The unit itself consisted of a Postal officer (Captain), 2 Sargeants, one who was Chief Clerk, Postal Branch, 2 Corporals, 1 L/Corporal and six Sappers. In addition, we had 8 German females operating the teleprinter link 24 hours a day working shifts, also 6 German females on forward Sorting and 2 German males to do heavy work, loading, unloading etc. The R.E.P.S. staff did all the other jobs, Counter (2 positions ), Inwarding sorting, Courier etc.
We had quite a bit of variety, once a week the French army and the Russians used to call for mail and then twice a week we took mail to the U.S. Army at their base in DAHLEM.
The Russian transfer was a bit of a mystery; , we used to get about 6 or 7 sealed parcel bags which seemed to contain a large box in each one, the bags were – addressed to the Baltic States, VILNA and RIGA and a Russian Officer and 4 troopers used to collect them, we never did know what we were handing over.
When we went to the American Post office the guys on the counter couldn’t understand why we didn’t carry arms, they all carried loaded 45’s.

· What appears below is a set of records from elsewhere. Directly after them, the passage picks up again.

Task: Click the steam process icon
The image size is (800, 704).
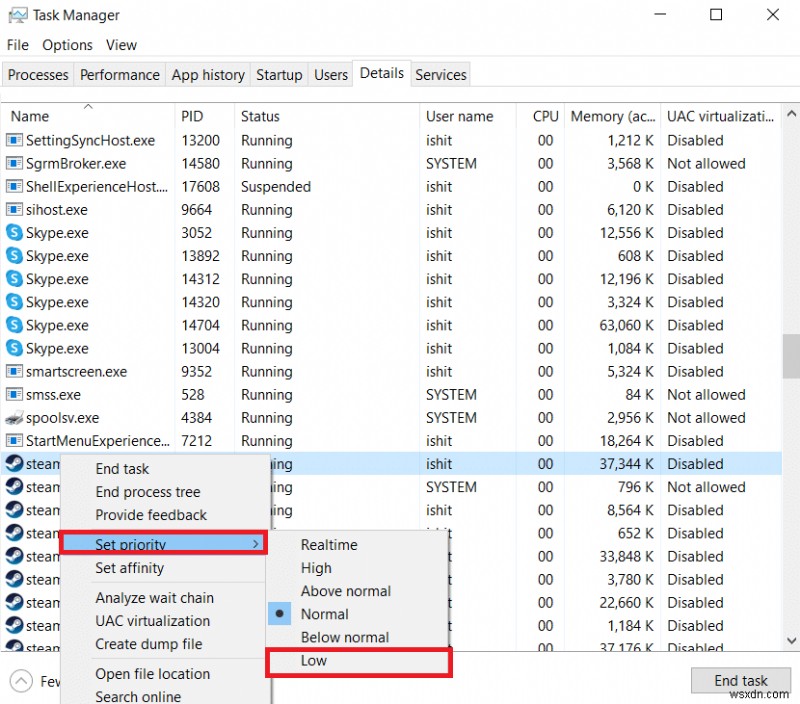Action: [12, 464]
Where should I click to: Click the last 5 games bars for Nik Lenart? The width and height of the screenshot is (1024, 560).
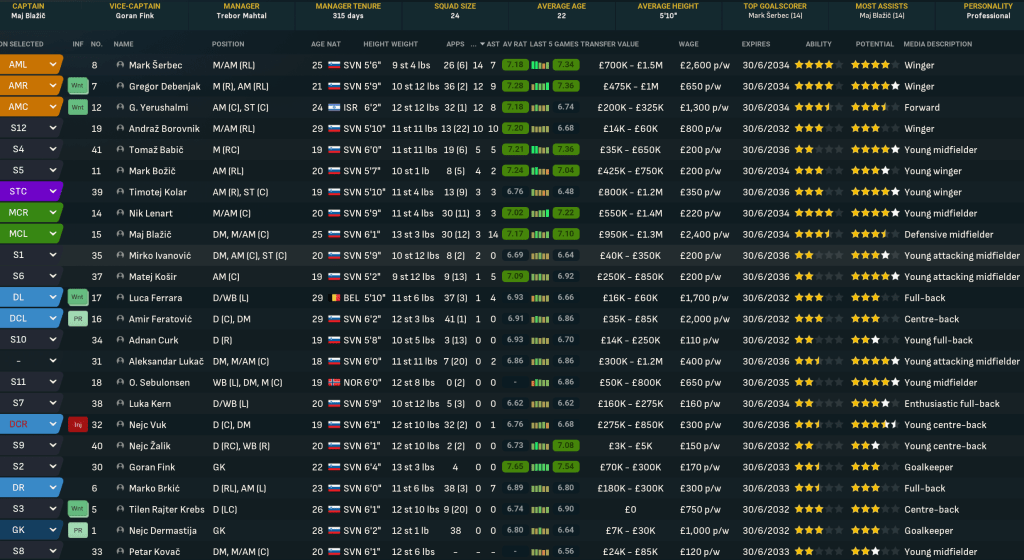(540, 213)
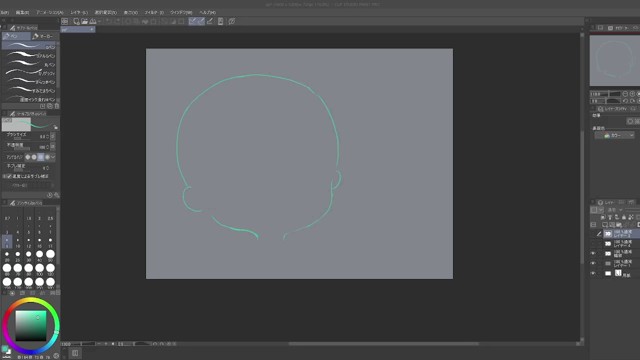Open the file icon in command bar

(x=84, y=21)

A RAF ‘York’ at GatowLife was very pleasant in those days, we had a large NAAFI Club with its own Dance floor, a Bar, Cafeteria and a W.O. and Sgts Club;, in addition there were 2 British Controlled Cinemas, we could also go sailing at the forces Yacht Club, horse riding through the Grunewald Woods, play tennis anq of course visit night clubs which had been licenced as “in bounds”.
In due course I received fairly rapid promotion and within 12 months I had gone from L/Cpl to Sgt at Postal Branch.

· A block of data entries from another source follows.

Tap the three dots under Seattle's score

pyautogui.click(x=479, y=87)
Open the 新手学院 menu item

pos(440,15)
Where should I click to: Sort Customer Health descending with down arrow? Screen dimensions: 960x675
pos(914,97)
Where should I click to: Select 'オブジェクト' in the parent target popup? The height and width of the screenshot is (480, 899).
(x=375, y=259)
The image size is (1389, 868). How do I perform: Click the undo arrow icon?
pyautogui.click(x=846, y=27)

Then on the 25th June, 1948 (my birthday) the Russians decided to Blockade the City and the following day the first aircraft of the Berlin Airlift landed. It didn’t really affect us a great deal other than re-organising our incoming and outgoing mail to liaise with the R.A.F. at Gatow. Electricity was cut off every night at 1800 hours because the Russians controlled the Power Station, we got round that by installing our own Generator. Our food was monotonous, everything was dried. Potatoes, eggs, milk and so on. Leave was postponed for a time until the airlift got fully organised, because the only way in and out of Berlin was by air, but life went on much to the annoyance of the Russians. I think this was the point where the Civilian Population really began to appreciate our being there, they certainly didn’t want a Russian occupation.
So life went on and eventually my demob came round, I flew out from Gatow in a Dakota to Buckeburg airfield and then on to the demob centre at Aldershot (Woking) where I was issued with a Civvy suit etc. I then went back to work at my local Post Office counter .
I look back and remember the Officer I met on my first day (Lt. later Capt. Meatyard) and his words “We hope your time with us will be enjoyable”. It certainly was, I wouldn’t have missed it for anything.